[[ SUPPLIED DATA, beginning ]]

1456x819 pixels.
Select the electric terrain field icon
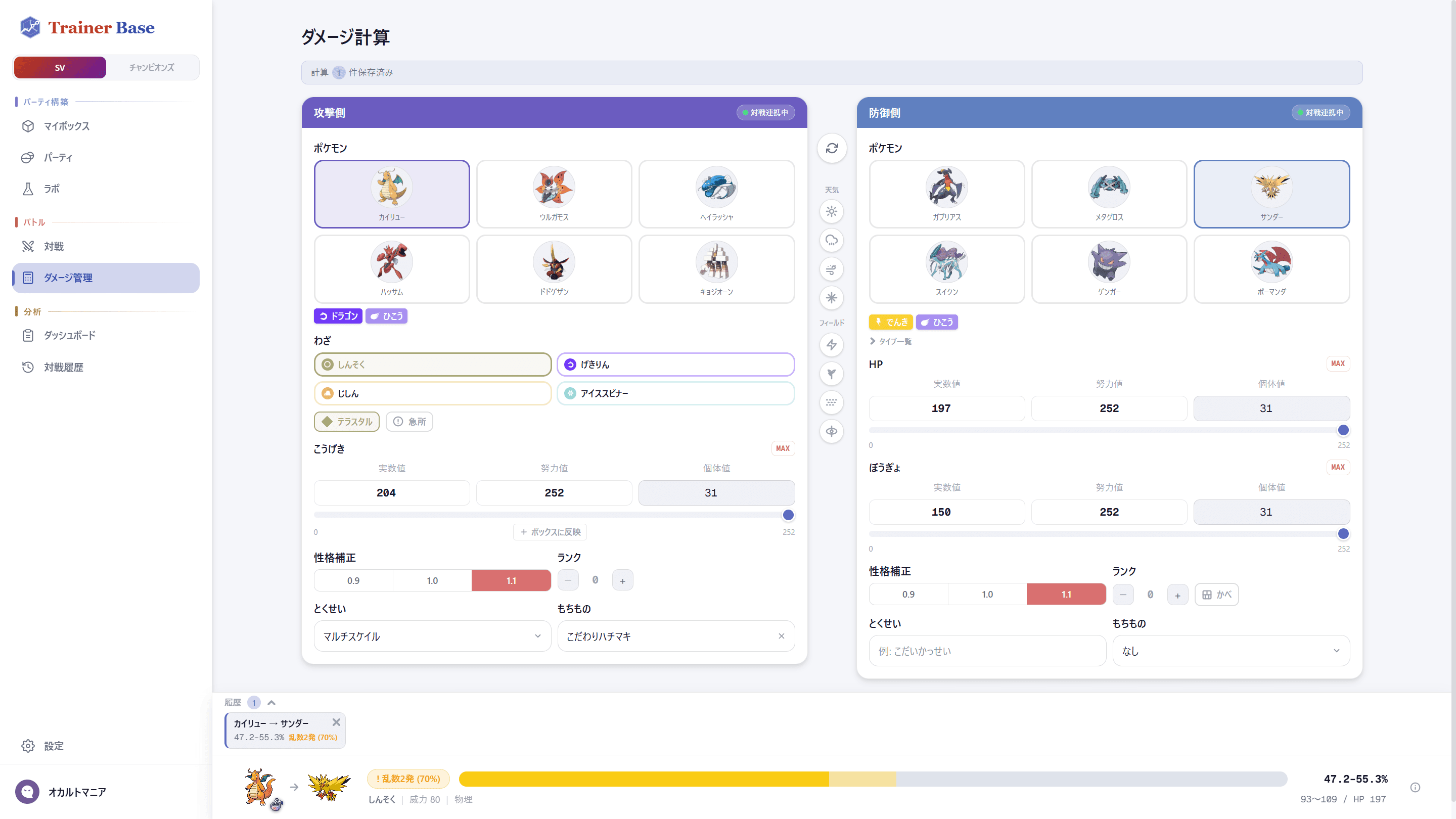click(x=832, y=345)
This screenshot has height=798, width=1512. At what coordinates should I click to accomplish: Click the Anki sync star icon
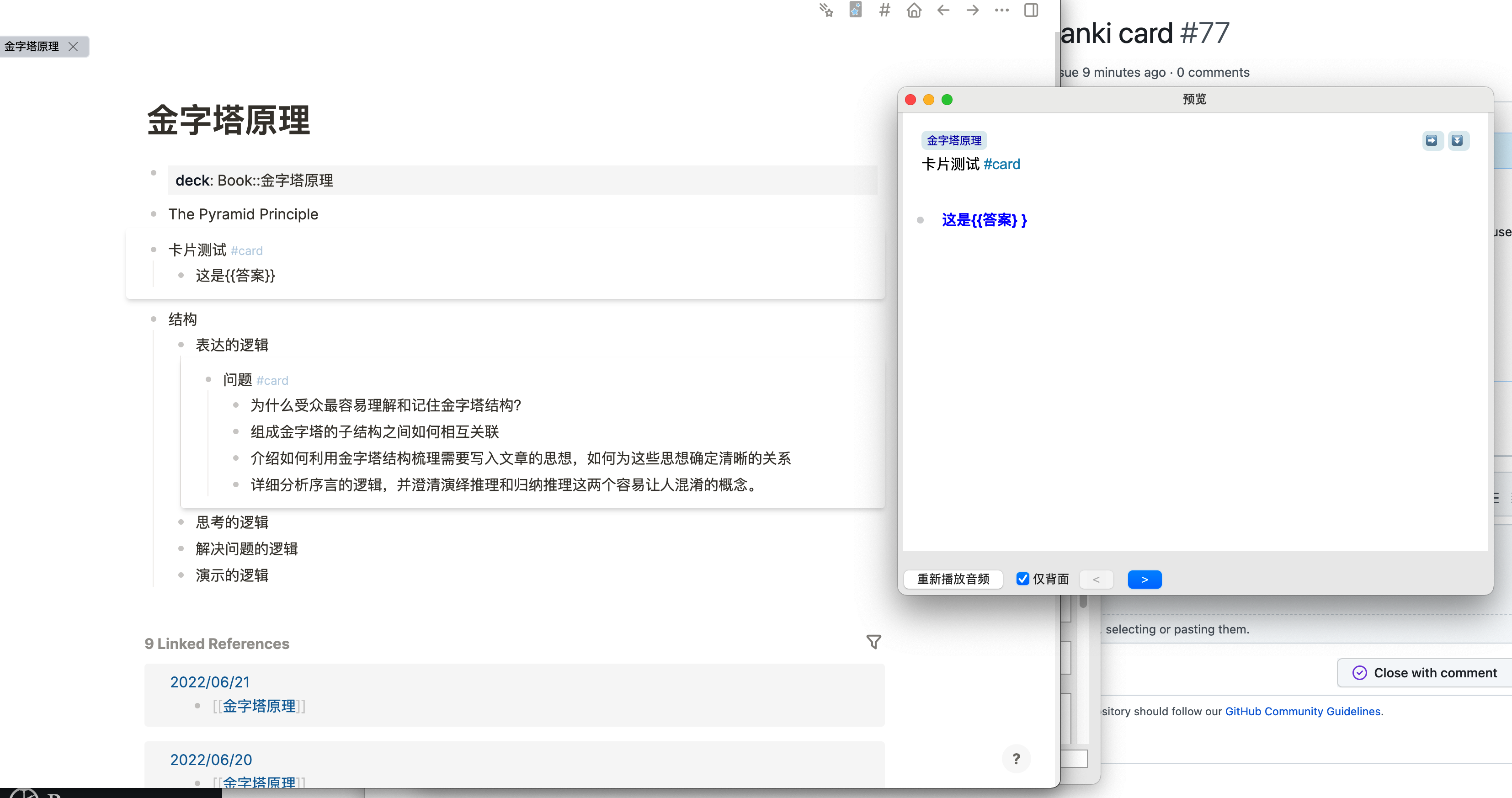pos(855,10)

[[ SUPPLIED DATA, end ]]

Leave the images out and give the rest of the data again exactly.

1456x819 pixels.
Select the electric terrain field icon
click(x=832, y=345)
This screenshot has height=798, width=1512. At what coordinates should I click to accomplish: Click the Anki sync star icon
pos(855,10)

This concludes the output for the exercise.